### [Material to process]
====

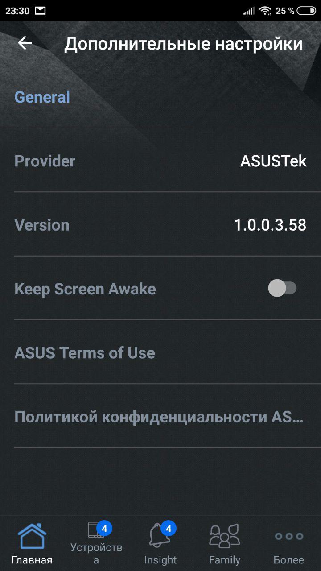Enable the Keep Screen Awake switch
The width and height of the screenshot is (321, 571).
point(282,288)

====

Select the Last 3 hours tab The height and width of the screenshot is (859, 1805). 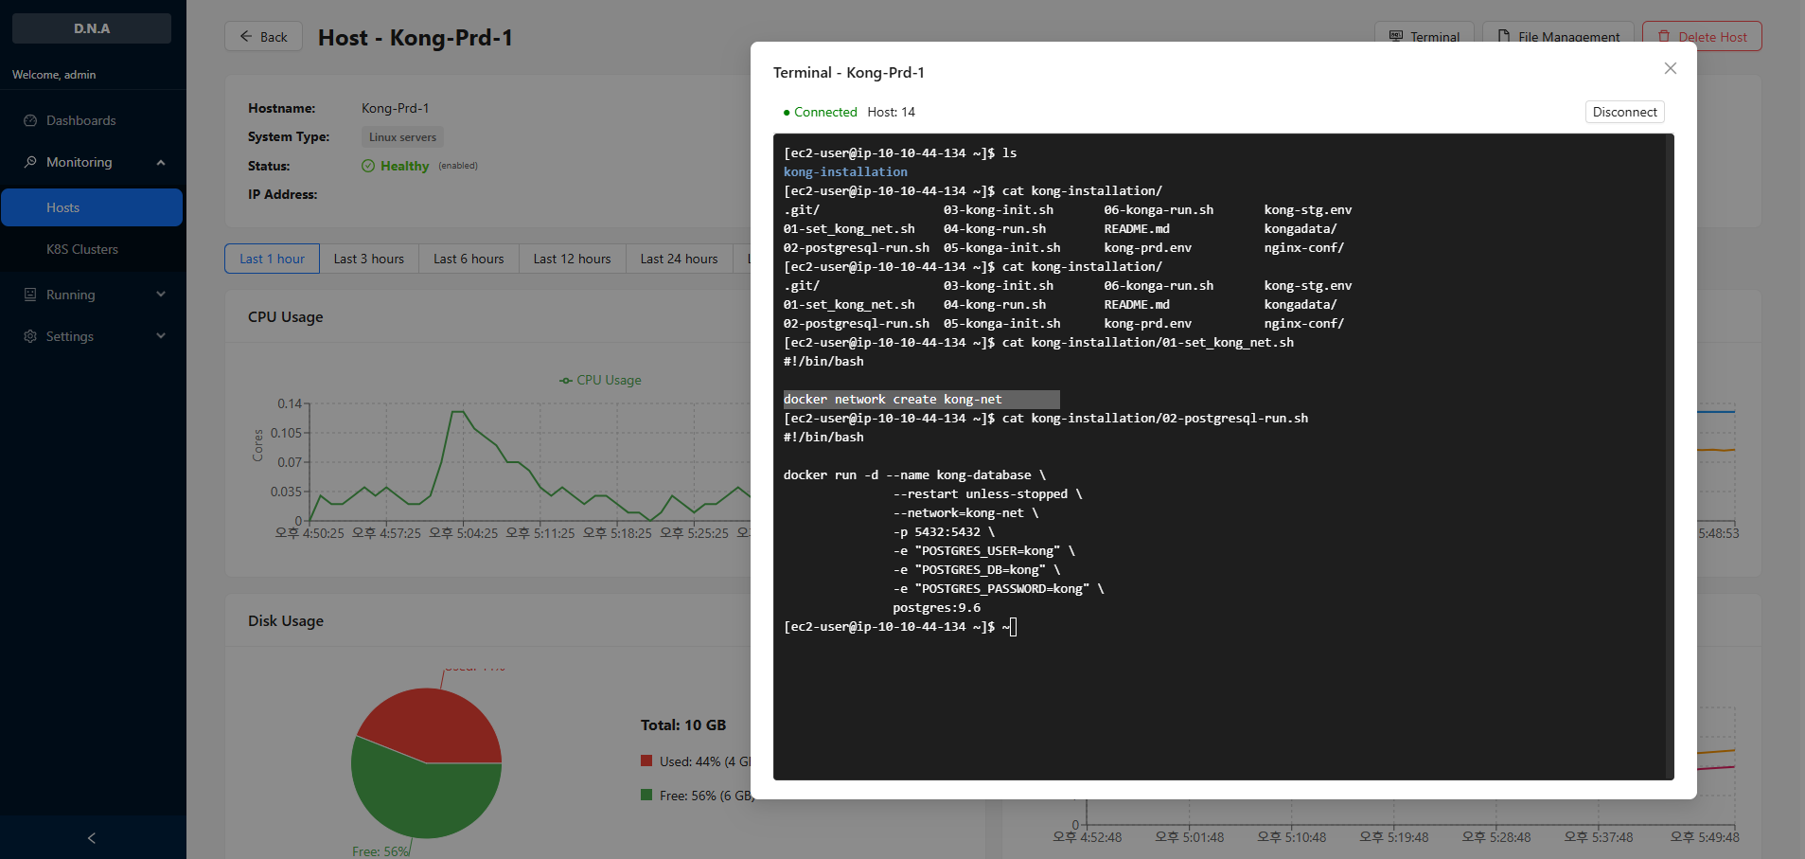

====

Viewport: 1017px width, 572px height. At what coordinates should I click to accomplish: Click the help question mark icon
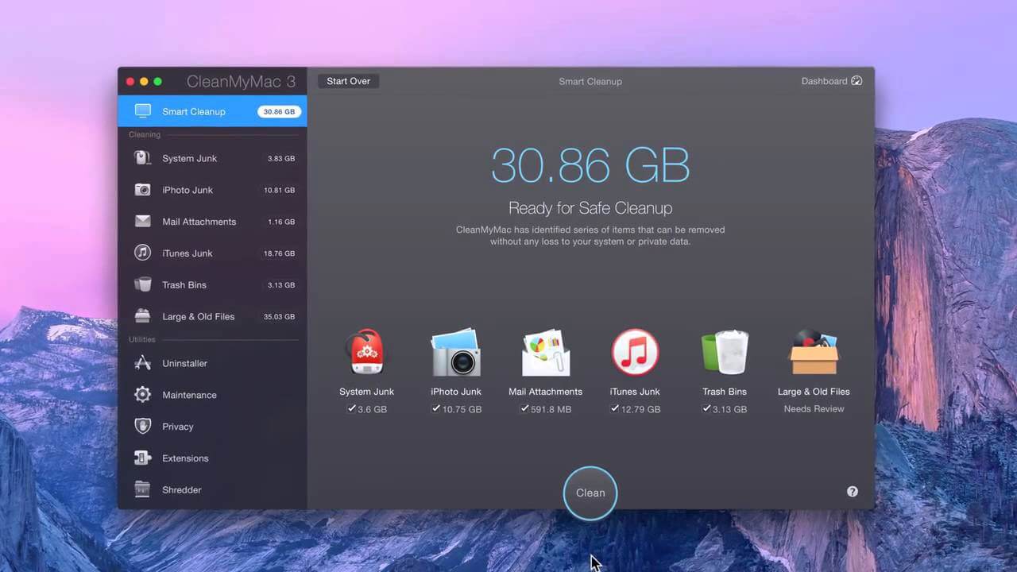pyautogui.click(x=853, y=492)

====

### [Job]
Write out the records again word for word, beginning at the line that contains "Enable the Keep Screen Awake switch" and stopping after the line that contains "point(282,288)". Leave the pictures out.

### [Full answer]
Enable the Keep Screen Awake switch
The width and height of the screenshot is (321, 571).
point(282,288)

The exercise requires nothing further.